Mientras el conflicto en Ucrania avanza, ya sea por la guerra o por los problemas que está generando en la propia Europa, desde aquí vemos alarmados como los precios suben y suben, el grano, los combustibles, el gas, la electricidad… Y nos empieza a preocupar el precio de los granos que, de repente nos hemos enterado que estaban llegando en buena medida del granero de Europa que es, o más bien era, Ucrania.
La globalización permite que se diseñen unos planes según los cuales algunos países pasan a ser el centro de la producción de determinados alimentos, o energías o cosas… sin darnos cuenta que situaciones como la actual pueden hacer tambalearse no un país, sino un continente entero.
Ucrania ya fue el granero de la antigua Unión Soviética cuando en realidad era un país cuya superficie no llegaba al 5% de la antigua URSS, y en estos momentos estaba siendo el principal productor de trigo y muchos otros granos como el maíz (de ahí la polémica del aceite de girasol en los supers) para toda Europa.

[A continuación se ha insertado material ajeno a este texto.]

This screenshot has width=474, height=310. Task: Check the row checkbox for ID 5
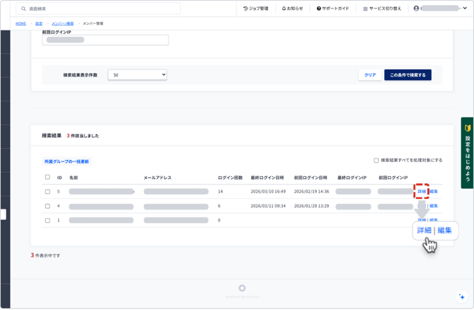pyautogui.click(x=47, y=192)
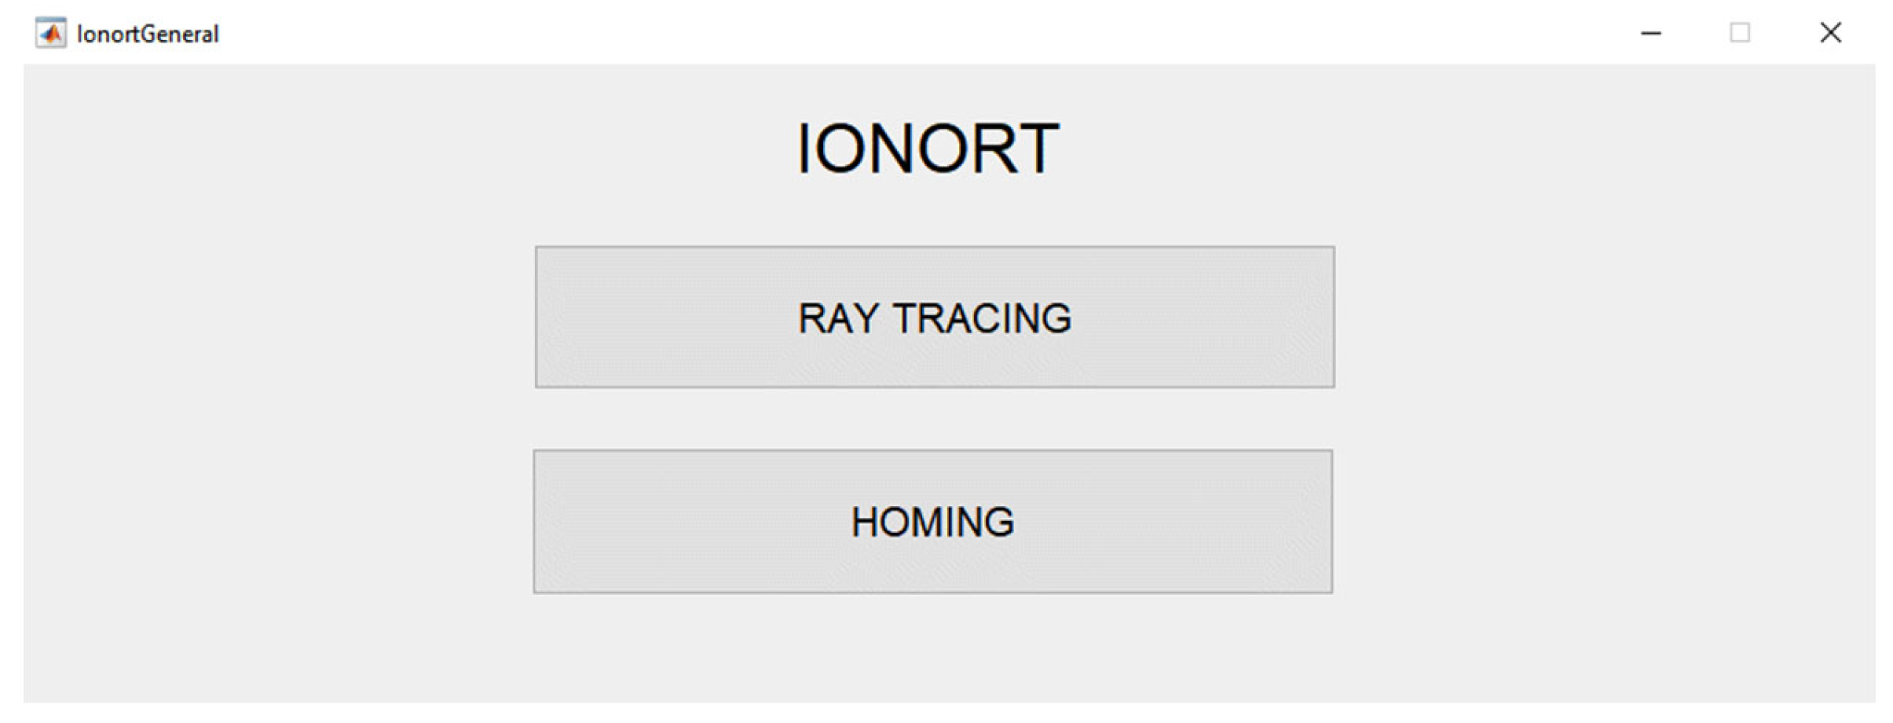Open the RAY TRACING module

[x=934, y=317]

Pero por si no lo sabemos nuestro país es capaz de producir todo el trigo que necesitamos aunque preferimos, o más bien prefieren los directivos de las grandes cadenas de consumo, comprar grano a precios de risa antes que comprar grano a nuestros productores a precios… simplemente dignos. La guerra, una vez más, nos muestra todas nuestras vergüenzas y muchas de ellas, ocultas tras un estado de relativa tranquilidad, ahora… han saltado por los aires.
El sector ecológico ve las cosas de forma muy diferentes, los granos de nuestros panes por ser ecológicos, basan su precio en la dignidad de sus productores, sean nacionales o extranjeros, pues hay que saber que algunos de los granos ecológicos también vienen de Ucrania, y de China y del norte de África, de producciones ecológicas que piensan en el futuro de la tierra, en el futuro de sus gentes y que basan sus relaciones comerciales en la equidad, como ocurre en países del Sur con los productos de Comercio Justo por ejemplo.
Vienen meses en los que asistiremos a subidas de precios generalizadas, en los que posiblemente nos enfrentaremos a ver en las estanterías de nuestros supermercados las cosas con precios mucho más cercanos al valor real de las cosas, pues tenemos que decir que vivimos una distopía en relación a los precios que hace que se vendan productos muy por debajo del valor de producción de los mismos y esto, con guerra o sin ella, tampoco es sostenible.
Ucrania va a dejar de exportar durante un tiempo, muchos de sus cultivos, de sus agricultores, de sus infraestructuras, van a verse diezmadas. Habrá llamamientos a apretarnos el cinturón, como ya se ha hecho con la energía y quizá descubramos lo que cuestan las cosas, el valor y el sabor de los cereales nacionales, el sabor y el valor de los aceites de oliva, la necesidad de comer menos fritos y quizá también de comer más sano y natural, pues ese pan que se elabora con esos granos que llegan de tan lejos muchas veces ni es pan ni es nutritivo ni es nada.
Miramos a Ucrania con dolor, miramos a Ucrania con incertidumbre, miramos a Ucrania con la sospecha de que se está cayendo también uno de los pilares de una globalización que muchas veces demuestra no ser ni tan fuerte, ni tan efectiva ni tan eficaz. Miramos y sentimos cómo lo que ocurre en un país que hasta hace poco no situábamos en el mapa nos influye a todos, nos duele y nos afecta a todos y a todas.